School Planning

The School Planning Department oversees the planning and design process for new District schools. The department monitors development approval and the pace of new residential construction, to ensure that educational impacts are properly mitigated. The responsibilities of the department include:
  • Prepare five-year work plan
  • Prepare district five-year survey
  • Site analysis for new construction
  • Florida Inventory of School House (FISH) annual validations
  • Coordinate concurrency with local governments and developers

School Concurrency Planning
School Concurrency is the coordinated planning for future growth to ensure that school capacity is available at the time of impact of residential development. Flagler County has seen significant residential growth over the past several years and with it increased enrollment.
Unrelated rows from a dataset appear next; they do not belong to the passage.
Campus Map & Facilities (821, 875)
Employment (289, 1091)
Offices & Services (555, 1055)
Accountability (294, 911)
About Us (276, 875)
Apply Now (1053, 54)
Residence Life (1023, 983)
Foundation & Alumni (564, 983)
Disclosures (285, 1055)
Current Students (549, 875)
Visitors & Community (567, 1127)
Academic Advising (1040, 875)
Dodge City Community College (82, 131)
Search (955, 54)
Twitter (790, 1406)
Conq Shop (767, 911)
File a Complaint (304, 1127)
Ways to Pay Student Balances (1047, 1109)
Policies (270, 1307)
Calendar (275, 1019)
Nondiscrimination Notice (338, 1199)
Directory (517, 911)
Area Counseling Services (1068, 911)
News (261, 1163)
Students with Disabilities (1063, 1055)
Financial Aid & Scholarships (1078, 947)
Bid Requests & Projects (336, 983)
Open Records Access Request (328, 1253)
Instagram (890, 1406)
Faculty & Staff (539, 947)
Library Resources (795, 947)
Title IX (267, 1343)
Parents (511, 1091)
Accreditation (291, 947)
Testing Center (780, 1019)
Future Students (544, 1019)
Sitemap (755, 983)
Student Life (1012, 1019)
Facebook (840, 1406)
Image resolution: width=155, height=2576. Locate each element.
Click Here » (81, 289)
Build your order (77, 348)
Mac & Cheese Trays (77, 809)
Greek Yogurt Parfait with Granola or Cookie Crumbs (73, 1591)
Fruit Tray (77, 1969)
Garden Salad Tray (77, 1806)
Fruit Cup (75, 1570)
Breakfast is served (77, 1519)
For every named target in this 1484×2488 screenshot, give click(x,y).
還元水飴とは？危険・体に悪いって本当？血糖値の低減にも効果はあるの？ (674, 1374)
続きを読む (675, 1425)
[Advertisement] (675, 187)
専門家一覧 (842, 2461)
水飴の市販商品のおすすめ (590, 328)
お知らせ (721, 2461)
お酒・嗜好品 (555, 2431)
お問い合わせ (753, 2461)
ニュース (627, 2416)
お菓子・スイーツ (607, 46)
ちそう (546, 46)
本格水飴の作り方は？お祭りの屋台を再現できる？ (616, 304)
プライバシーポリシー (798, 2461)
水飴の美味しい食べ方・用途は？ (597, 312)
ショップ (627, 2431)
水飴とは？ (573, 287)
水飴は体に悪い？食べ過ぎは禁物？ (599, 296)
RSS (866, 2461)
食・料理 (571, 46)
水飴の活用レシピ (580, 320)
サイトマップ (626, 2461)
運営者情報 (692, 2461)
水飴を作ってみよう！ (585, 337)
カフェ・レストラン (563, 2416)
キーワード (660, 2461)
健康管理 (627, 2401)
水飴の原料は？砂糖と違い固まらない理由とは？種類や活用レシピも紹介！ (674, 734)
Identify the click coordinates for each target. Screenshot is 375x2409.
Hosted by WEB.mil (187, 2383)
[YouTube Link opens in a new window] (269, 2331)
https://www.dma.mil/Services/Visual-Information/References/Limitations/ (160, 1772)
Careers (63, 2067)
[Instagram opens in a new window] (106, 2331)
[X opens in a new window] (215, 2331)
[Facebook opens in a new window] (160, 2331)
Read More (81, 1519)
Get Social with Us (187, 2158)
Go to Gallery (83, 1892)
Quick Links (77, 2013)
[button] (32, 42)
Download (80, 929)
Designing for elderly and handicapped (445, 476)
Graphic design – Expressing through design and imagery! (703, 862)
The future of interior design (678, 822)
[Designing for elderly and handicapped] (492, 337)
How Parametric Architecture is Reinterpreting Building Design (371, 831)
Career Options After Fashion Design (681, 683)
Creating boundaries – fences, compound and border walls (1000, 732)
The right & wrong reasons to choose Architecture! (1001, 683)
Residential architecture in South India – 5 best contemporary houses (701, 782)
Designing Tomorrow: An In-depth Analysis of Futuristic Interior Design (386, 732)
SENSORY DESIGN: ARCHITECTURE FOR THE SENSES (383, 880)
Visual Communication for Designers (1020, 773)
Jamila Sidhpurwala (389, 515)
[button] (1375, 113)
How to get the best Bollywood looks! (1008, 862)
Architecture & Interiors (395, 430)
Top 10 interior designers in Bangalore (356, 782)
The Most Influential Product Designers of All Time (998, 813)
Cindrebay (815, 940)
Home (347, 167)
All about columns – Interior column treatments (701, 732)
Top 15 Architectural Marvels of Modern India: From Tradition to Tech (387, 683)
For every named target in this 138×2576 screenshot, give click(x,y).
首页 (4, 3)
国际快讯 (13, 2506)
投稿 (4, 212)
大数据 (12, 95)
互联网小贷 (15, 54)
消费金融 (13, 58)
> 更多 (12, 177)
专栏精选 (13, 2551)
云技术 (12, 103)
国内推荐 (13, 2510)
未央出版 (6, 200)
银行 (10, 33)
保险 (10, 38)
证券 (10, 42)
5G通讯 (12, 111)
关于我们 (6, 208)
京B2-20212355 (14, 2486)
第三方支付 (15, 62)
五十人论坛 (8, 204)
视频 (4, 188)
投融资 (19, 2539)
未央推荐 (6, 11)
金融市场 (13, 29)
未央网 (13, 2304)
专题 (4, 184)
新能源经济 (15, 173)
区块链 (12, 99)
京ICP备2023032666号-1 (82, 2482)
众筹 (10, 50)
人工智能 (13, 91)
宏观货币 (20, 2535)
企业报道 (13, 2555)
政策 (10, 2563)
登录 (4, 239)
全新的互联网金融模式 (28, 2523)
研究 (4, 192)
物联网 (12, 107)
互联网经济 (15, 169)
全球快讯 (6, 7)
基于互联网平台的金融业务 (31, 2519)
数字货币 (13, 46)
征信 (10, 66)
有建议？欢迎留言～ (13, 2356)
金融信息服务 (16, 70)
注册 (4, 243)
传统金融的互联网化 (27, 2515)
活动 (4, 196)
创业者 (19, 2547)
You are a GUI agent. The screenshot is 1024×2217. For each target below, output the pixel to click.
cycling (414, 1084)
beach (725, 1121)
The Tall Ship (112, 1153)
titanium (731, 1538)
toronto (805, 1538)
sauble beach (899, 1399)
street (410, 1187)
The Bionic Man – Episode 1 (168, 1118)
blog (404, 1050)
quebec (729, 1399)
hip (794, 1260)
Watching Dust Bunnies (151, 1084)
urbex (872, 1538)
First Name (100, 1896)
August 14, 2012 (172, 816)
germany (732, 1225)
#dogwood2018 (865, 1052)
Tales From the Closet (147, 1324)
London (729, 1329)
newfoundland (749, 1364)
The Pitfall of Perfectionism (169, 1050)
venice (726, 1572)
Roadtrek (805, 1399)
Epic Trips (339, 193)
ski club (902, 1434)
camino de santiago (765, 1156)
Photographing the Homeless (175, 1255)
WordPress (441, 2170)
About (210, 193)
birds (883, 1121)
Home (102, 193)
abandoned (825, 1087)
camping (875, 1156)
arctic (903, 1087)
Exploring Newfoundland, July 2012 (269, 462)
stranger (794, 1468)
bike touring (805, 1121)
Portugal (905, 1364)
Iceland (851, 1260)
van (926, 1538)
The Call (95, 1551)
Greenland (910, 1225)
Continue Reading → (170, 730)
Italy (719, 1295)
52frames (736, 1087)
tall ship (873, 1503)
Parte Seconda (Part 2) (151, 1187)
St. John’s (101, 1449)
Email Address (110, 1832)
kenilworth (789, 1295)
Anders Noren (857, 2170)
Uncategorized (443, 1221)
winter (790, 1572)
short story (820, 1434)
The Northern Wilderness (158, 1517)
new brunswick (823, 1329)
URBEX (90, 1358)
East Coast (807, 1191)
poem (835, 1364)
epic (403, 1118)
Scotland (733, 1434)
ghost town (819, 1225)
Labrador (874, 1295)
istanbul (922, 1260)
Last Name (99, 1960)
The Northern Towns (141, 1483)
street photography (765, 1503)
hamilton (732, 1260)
This growth is expected to continue in the future, and it is imperative that we plan for it now.

Flagler County Residential Growth
  • Approximately 600 new students countywide since 2018
  • Approximately 187 new students in Flagler Schools during the 2021–2022 school year
  • Approximately 8,400 new homes planned for Flagler County, with reserved space for approximately 1,500 students
  • Approximately 4,500 new homes in the early planning process, resulting in approximately 800 additional students
  • Approximately 150 lots for new homes are permitted each month in Palm Coast
ITT Lot Development

New Development Concurrency Reservations


 
To plan for future growth, Flagler Schools is preparing for District Rezoning. There have been several plans presented to our School Board and the public. The proposed plan will help us even out populations at our two middle and high schools.
 Current School Zones    Proposed School Zones

Our current Five-Year Work Plan contains plans for an addition at Matanzas High School, construction of a new middle school, and construction of a new high school. The preliminary cost for these three projects is $178 million.

Addition to Matanzas High School
 $17,500,000
New Middle School  $68,000,000
New High School   $92,500,000

Funding Sources
If we are to build new schools or add to existing ones, school districts are limited as to how they can pay for this. There used to be eight separate funding sources for such projects, but since 2004, five of those sources are no longer available. These were used when we last saw such growth and accounted for almost half of the funding sources at the time. Additionally, unlike other local governments, school districts cannot set their own property tax rates. That is done by the state legislature. Other than taking out loans or bonds, our primary source of money to build a new school is through School Impact Fees.

Impact Fee StudySchool Impact Fees
School impact fees are one-time charges assessed on a new home to help pay for new or expanded public school facilities that will directly address the increased demand created by that development. This is money that cannot be collected if an existing home is sold or if it is commercial construction. The current fees were set in 2004. When a new, single-family home is built, $3,600 is collected for School Impact Fees.

Flagler Schools currently has $23 million in Impact Fees, which we use to pay off the debt services on our newest construction projects, Rymfire Elementary, Belle Terre Elementary, and Matanzas High Schools.

State lawmakers recently enacted a new law preventing local governments, including school boards, from increasing impact fees by more than 50% during any four-year period. However, if the government can prove “extraordinary circumstances,” that 50% threshold can be excluded. Flagler Schools has not raised impact fees in 16 years. The district commissioned an independent Impact Fee Study, which was completed in 2021. That study found the School Impact Fee should be increased to $7,175. Two school board meetings were convened in which the case for “extraordinary circumstances” was laid out, and which board members agreed that those circumstances existed.

In order for the increase to take effect, Flagler Schools needs the Flagler Board of County Commissioners to agree and sign off on the proposal. The county collects the fees and then passes them on to the school district.

Alternative Solutions
If new impact fees are not adopted, the school district would need to look at other solutions to address student capacity challenges at our schools. Alternatives to new impact fees could include:
  • Additional portable buildings
  • Double sessions
  • Disassembling computer labs and innovative learning spaces to make more classroom space
None of the alternative solutions are ideal. We know one factor that makes Flagler County so appealing is our schools and the quality of education our children are given.